一歩

2004年2月28日 僕の思ったこと
「あなたと話すと、私の心の中がえぐられる」
母に言われたことがある。

僕は、めったなことがないかぎり、人の内面には、踏み込みたくない。
なぜなら、多くの人は、事実に、内面に踏み込まれることは傷つくから。うろたえ、傷つくから。僕は、相手が傷つくと、それがなんであれ、心が疲れる。心が痛む。

僕がそれをするとすれば、それを冷静に受けとめ、感情のしがらみにとらわれず、己の人間性の向上へと、昇華したいと欲している人に対してか、もしくはそこに踏み込まなければお互いに救いの道が見出せない、不可避の場合に限られる。
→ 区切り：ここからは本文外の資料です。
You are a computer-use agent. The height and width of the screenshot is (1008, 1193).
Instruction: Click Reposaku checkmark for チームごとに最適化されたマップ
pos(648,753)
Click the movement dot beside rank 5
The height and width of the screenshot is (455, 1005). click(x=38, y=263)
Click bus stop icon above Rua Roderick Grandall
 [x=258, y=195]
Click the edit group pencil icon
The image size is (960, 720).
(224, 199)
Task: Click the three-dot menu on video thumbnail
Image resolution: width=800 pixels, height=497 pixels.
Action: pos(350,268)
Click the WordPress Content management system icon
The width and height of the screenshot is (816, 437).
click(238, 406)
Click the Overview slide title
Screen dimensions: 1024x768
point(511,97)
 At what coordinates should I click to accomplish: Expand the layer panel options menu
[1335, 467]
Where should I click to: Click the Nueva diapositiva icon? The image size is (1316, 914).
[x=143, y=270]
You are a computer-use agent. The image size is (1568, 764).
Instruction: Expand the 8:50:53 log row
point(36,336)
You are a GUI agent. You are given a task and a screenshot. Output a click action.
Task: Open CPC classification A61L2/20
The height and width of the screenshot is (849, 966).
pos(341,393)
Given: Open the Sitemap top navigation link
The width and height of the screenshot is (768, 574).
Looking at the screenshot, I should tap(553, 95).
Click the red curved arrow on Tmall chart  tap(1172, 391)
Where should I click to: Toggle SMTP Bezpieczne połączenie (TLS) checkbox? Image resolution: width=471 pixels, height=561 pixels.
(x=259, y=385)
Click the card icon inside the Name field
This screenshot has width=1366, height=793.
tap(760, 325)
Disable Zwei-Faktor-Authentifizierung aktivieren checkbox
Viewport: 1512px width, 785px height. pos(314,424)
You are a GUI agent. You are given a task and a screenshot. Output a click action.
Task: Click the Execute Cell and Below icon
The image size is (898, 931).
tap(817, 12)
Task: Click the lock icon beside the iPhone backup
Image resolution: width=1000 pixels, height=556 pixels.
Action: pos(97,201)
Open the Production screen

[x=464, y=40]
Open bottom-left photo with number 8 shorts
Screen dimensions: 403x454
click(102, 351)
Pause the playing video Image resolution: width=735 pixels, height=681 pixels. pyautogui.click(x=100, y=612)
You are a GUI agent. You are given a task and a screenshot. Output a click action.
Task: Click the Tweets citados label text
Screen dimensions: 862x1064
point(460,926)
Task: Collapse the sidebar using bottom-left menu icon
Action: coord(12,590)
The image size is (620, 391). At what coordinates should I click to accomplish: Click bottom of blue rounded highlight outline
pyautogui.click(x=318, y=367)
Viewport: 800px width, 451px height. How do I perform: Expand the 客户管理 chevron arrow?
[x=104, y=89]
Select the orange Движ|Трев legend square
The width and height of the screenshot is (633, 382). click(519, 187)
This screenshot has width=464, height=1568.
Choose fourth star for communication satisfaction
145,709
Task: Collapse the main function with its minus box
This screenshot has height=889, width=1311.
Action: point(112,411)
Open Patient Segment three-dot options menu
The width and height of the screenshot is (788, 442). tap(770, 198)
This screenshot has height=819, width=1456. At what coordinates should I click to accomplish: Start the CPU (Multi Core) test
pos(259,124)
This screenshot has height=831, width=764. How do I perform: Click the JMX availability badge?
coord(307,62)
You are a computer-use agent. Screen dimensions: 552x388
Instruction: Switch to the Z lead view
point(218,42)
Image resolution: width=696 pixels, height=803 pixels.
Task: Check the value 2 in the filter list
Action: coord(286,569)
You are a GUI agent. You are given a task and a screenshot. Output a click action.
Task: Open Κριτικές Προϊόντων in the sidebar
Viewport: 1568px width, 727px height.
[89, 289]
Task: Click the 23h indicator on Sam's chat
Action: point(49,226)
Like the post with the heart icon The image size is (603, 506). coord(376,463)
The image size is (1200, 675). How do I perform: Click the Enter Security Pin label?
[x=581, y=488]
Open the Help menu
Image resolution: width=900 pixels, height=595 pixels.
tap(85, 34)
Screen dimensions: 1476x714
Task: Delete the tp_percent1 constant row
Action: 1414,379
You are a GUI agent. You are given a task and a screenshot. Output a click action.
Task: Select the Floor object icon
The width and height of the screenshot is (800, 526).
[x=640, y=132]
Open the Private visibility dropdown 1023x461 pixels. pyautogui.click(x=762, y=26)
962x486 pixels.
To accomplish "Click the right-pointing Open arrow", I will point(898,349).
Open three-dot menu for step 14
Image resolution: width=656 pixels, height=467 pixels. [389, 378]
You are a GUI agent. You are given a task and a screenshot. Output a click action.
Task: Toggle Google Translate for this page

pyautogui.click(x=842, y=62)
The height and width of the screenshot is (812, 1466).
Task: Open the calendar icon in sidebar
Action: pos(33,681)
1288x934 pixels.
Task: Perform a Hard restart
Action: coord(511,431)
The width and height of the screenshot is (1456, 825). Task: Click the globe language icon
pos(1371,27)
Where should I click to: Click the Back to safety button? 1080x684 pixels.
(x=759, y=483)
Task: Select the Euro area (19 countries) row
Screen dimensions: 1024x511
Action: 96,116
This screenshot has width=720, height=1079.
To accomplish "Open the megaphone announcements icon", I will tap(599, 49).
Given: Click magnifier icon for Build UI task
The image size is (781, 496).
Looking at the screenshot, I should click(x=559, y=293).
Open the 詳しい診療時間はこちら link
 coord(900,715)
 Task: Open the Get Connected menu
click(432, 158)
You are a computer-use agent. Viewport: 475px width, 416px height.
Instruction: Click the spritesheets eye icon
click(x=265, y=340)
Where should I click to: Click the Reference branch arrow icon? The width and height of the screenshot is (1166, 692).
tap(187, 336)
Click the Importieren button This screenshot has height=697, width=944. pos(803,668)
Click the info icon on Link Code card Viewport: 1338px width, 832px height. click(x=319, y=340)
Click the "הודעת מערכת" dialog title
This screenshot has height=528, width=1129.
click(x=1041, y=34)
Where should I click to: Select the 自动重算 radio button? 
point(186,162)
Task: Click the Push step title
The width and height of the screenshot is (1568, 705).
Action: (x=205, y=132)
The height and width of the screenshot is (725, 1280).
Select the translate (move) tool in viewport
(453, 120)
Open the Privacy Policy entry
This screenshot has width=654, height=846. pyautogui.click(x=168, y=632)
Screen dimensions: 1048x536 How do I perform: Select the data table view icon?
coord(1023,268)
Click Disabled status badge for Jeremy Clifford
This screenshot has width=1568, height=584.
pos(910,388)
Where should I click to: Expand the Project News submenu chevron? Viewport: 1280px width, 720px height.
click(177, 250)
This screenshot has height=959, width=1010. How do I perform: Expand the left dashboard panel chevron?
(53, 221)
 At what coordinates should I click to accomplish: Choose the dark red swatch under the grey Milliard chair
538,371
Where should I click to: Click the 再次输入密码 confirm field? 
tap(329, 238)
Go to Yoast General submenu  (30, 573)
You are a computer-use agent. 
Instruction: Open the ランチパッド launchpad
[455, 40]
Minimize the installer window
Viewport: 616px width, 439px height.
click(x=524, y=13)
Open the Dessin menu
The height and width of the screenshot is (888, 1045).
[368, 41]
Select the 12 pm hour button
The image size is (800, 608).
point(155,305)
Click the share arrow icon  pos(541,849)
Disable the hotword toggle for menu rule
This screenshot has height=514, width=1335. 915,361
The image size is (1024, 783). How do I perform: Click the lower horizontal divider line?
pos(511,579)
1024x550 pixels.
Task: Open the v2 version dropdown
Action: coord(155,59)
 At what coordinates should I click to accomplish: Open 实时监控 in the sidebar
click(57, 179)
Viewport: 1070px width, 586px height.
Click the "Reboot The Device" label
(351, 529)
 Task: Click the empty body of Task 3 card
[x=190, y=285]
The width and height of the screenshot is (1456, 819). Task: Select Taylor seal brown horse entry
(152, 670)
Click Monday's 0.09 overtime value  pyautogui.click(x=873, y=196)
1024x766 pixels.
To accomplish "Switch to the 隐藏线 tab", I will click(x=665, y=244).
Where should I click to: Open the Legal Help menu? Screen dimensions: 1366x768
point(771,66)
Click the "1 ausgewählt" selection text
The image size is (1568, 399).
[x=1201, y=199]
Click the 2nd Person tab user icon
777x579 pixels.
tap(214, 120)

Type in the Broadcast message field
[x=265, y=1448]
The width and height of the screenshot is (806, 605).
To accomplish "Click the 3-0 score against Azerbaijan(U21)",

前者の場合には、話すことになんの弊害もない。それは議論として成立しうるし、相手も傷つかないから。相手は、僕に自分の矛盾を突いて欲しいとむしろ欲しているのだから。そして、当然僕も矛盾をついてもらう。それは有意義な時間となりえる。

しかるに、後者の場合には、相手が傷つくことが予想される。だが、そこを踏み越えたところにしか、お互いの抑圧された心を救い出してやる場所が見つからない時、そして、それをあえて行わなければならない必要性があるとき、僕は苦渋の選択を強いられる。それは、大変な勇気と、エネルギーを費やさないといけない。そして、なぜ、それほどの勇気を伴い、僕も話すことを欲しないかと言えば、多くの場合、議論に発展する前、相手はうろたえ、傷つき、話し合うことを回避するからである。そしてなお、その内面に踏み込まれることへの恐怖、不安、そして、矜持の抵触。それらのことが原因となり、議論ではなくただの罵詈雑言へと変質する可能性も多いにあるからである。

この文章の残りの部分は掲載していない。